There is a fifth question raised in the assignments of error and in the argument, but it is not indicated in the statement of the questions involved, and for the latter reason we are not disposed to discuss it at length. The indictment charged the defendant with the unlawful sales on December 11, 1907, and it is argued that evidence was admitted to sustain this charge and also of unlawful sales on January 25, 1908. It cannot be successfully contended, we think, that the commonwealth could not lay the date of the offense as of December 11, 1907, and prove it as of January 25, 1908, because the exact date laid in the indictment as to an offense of the character of the one under consideration is not material. “ Where carrying on a particular business is absolutely forbidden, or a license is required, by statute, and the accused is tried for a violation thereof, it may be shown that at other times than that ¡charged in the indictment he violated the law. Such evidence of other crimes is revelant to show his system of doing business and the intent present in the act with which he is charged:” 12 Cyclopedia of L. & P. p. 411, note 28. “Where the offense charged is a continuing offense, evidence of other acts than that charged is admissible, to explain or corroborate the evidence showing the act charged:” 12 Cyclopedia of L. & P. p. 412.

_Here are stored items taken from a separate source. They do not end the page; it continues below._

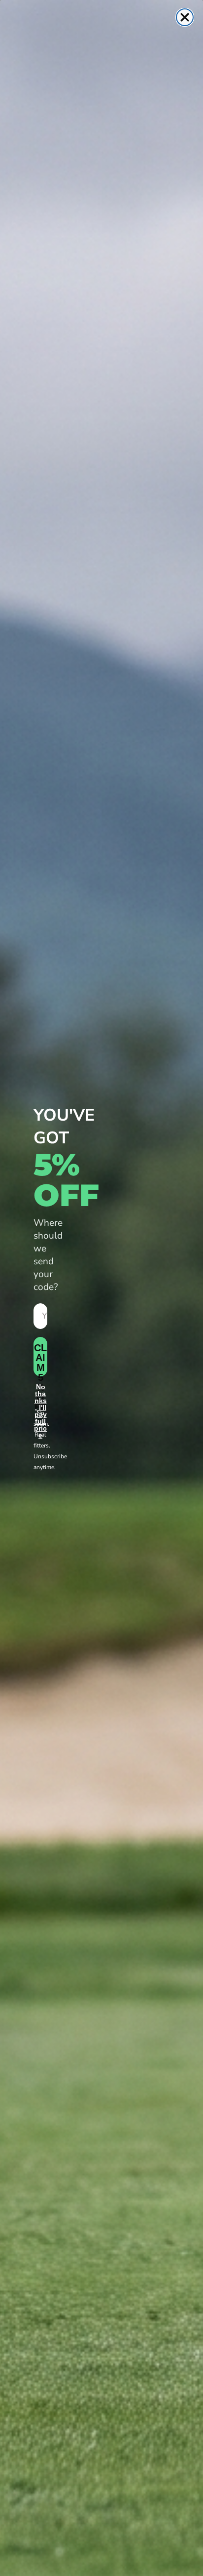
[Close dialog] (184, 17)
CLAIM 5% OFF (40, 1359)
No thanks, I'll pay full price (40, 1394)
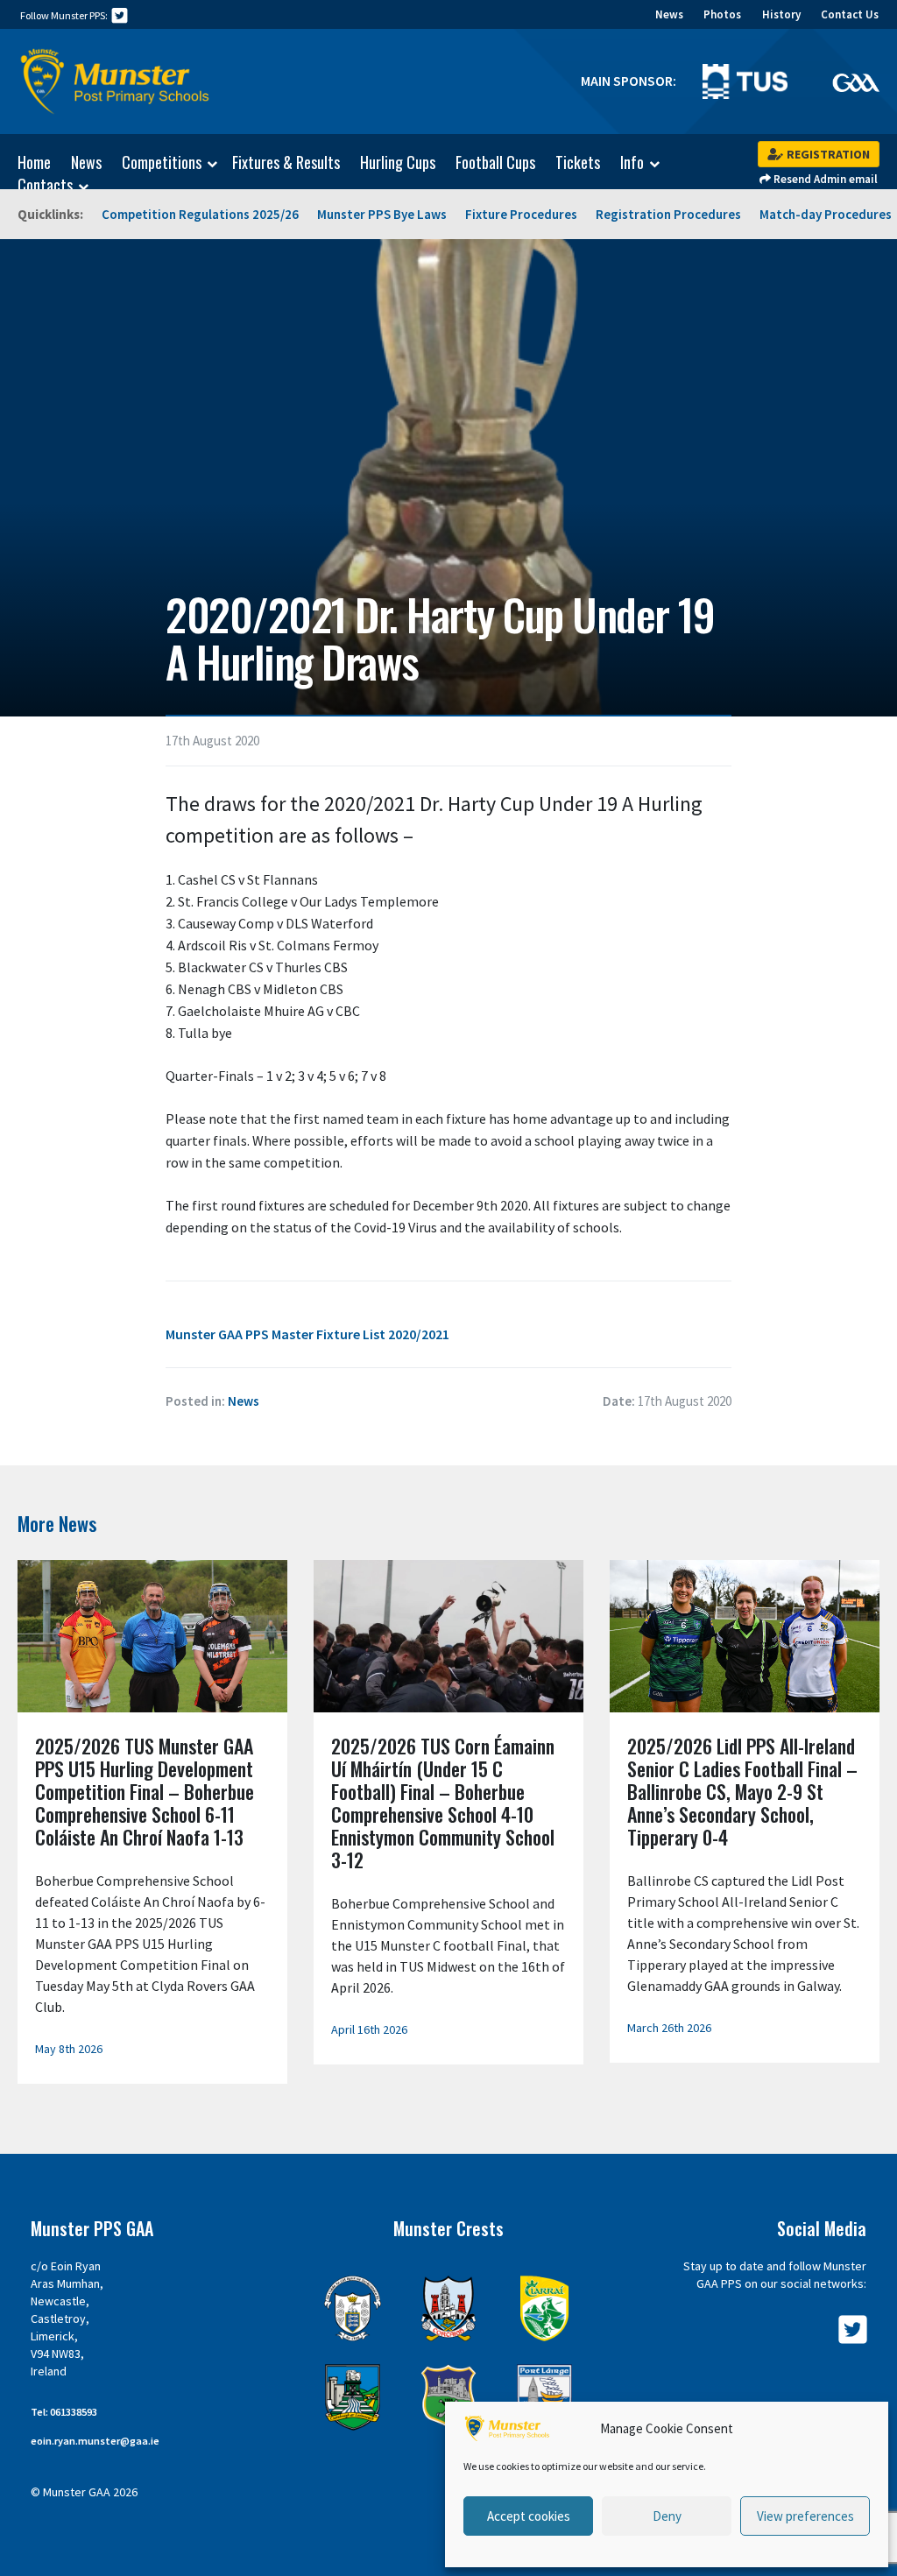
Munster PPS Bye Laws (382, 214)
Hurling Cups (397, 162)
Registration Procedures (668, 214)
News (669, 14)
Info (632, 162)
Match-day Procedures (825, 214)
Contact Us (850, 14)
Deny (667, 2516)
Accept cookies (528, 2516)
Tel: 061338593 (64, 2411)
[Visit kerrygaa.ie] (544, 2308)
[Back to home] (116, 81)
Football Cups (495, 162)
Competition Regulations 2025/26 (200, 214)
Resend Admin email (824, 179)
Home (34, 162)
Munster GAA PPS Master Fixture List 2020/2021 (307, 1334)
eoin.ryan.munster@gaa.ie (95, 2440)
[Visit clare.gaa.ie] (352, 2308)
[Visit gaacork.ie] (448, 2308)
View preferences (805, 2516)
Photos (722, 14)
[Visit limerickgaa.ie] (352, 2396)
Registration (827, 154)
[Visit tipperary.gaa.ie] (448, 2396)
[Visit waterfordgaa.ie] (544, 2396)
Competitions (161, 162)
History (781, 14)
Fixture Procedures (521, 214)
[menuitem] (25, 162)
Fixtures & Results (286, 162)
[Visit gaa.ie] (855, 81)
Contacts (45, 185)
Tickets (577, 162)
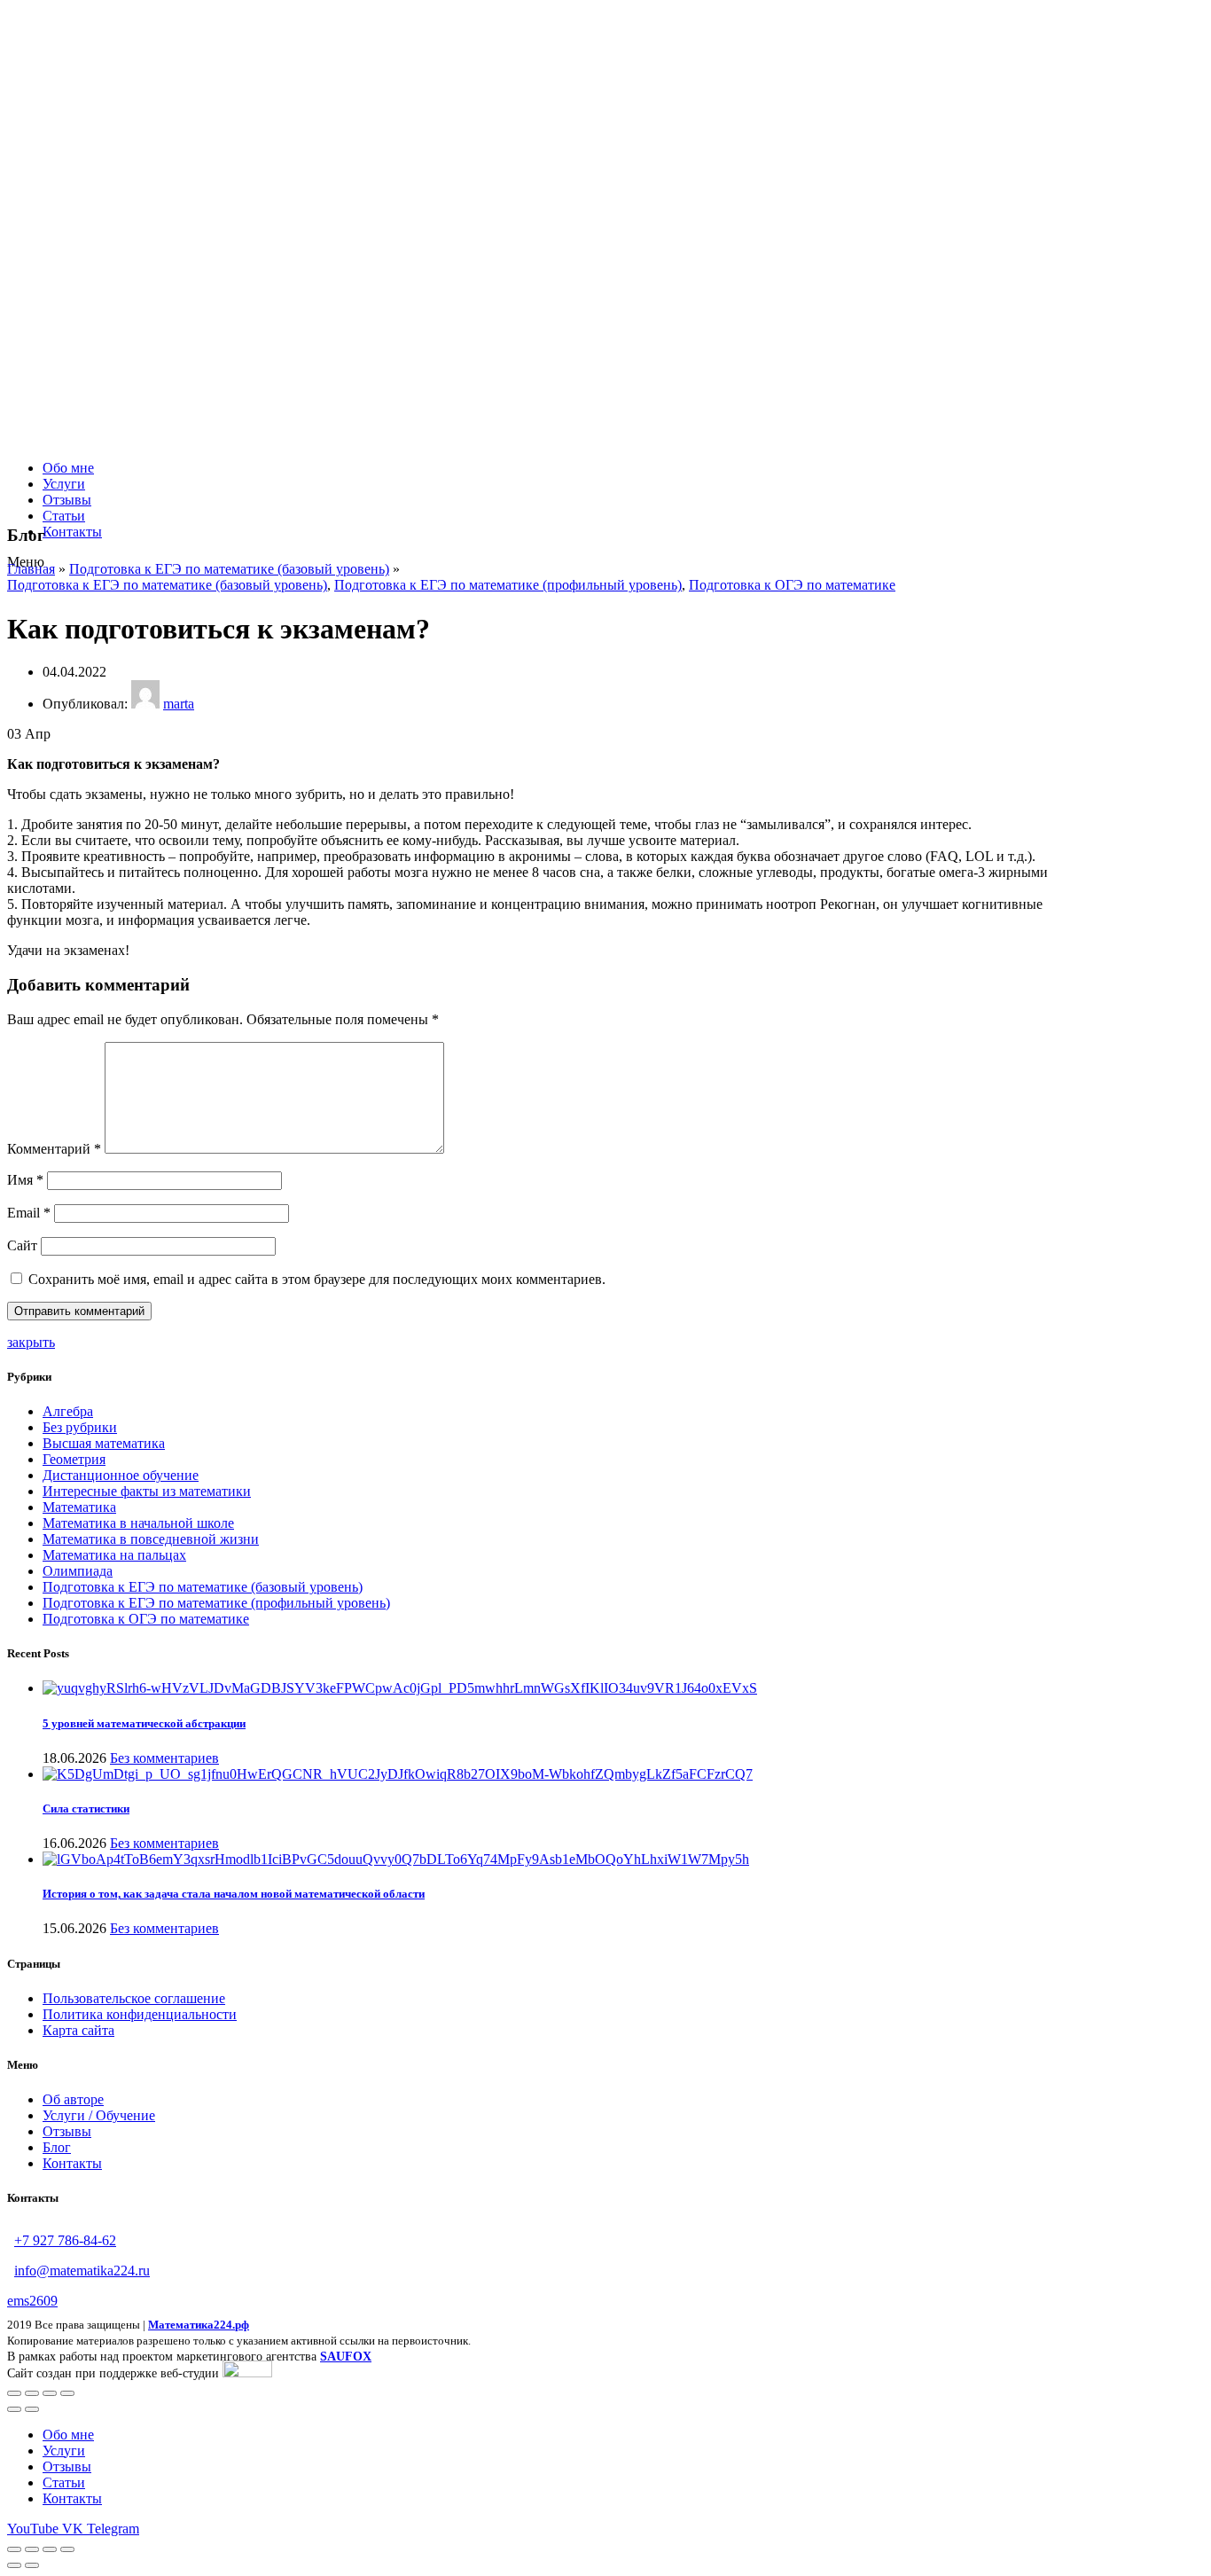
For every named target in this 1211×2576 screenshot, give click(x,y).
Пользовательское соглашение (134, 1998)
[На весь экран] (50, 2393)
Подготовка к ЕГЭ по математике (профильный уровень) (508, 584)
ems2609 (32, 2300)
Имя (25, 1179)
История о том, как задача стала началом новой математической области (234, 1893)
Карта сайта (78, 2030)
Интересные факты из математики (147, 1491)
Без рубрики (80, 1427)
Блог (57, 2147)
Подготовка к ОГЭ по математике (792, 584)
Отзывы (67, 2131)
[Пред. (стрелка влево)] (14, 2409)
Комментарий (54, 1148)
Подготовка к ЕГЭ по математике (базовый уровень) (229, 568)
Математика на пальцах (114, 1554)
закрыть (31, 1342)
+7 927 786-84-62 (65, 2240)
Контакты (72, 2163)
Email (29, 1212)
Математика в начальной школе (138, 1523)
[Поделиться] (32, 2393)
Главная (31, 568)
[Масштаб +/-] (67, 2393)
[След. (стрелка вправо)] (32, 2409)
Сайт (22, 1245)
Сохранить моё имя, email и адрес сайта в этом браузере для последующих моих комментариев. (317, 1279)
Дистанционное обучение (121, 1475)
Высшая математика (104, 1443)
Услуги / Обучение (99, 2115)
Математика (79, 1507)
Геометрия (74, 1459)
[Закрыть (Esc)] (14, 2393)
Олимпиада (78, 1570)
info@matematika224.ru (82, 2270)
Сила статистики (86, 1808)
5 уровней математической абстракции (144, 1723)
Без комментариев (164, 1758)
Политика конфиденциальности (140, 2014)
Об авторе (73, 2099)
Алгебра (68, 1411)
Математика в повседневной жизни (151, 1538)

The practice in trials upon indictments charging the sale of intoxicating liquors is a familiar example of allowing evidence *10of sales on other days than the one laid in the indictment. In the present case, sentence was imposed on the second count only, was suspended on the first and a stet entered on the third. We are all of the opinion that the defendant was lawfully tried and sentenced and that the record discloses no just ground of complaint.
The assignments of error are all dismissed and the judgment is affirmed, and the record is remitted to the court below, with direction to have the judgment carried into execution.